● Extracted information
----
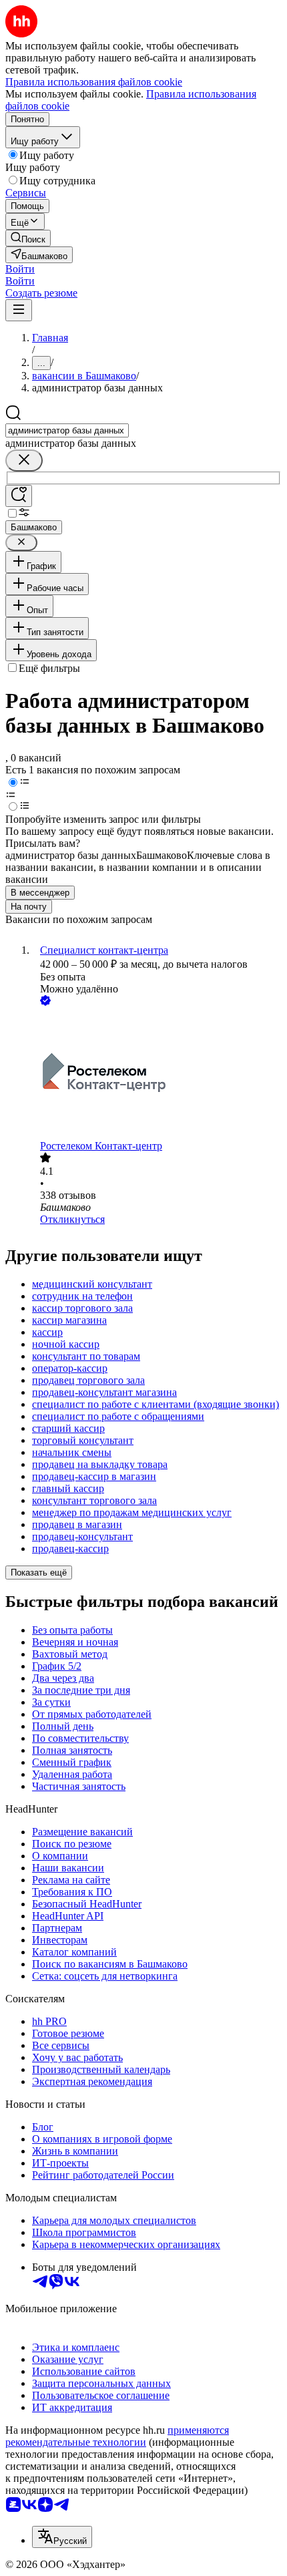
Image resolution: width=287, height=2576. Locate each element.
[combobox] (67, 430)
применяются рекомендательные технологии (117, 2436)
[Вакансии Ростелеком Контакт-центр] (157, 1074)
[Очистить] (24, 460)
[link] (28, 238)
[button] (20, 268)
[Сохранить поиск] (18, 496)
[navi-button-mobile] (18, 310)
----
● About this exercise
The result should be an exact copy of every entry above, with no pictures included.

● Solution to this task
Image resolution: width=287, height=2576. Locate each element.
[combobox] (67, 430)
применяются рекомендательные технологии (117, 2436)
[Вакансии Ростелеком Контакт-центр] (157, 1074)
[Очистить] (24, 460)
[link] (28, 238)
[button] (20, 268)
[Сохранить поиск] (18, 496)
[navi-button-mobile] (18, 310)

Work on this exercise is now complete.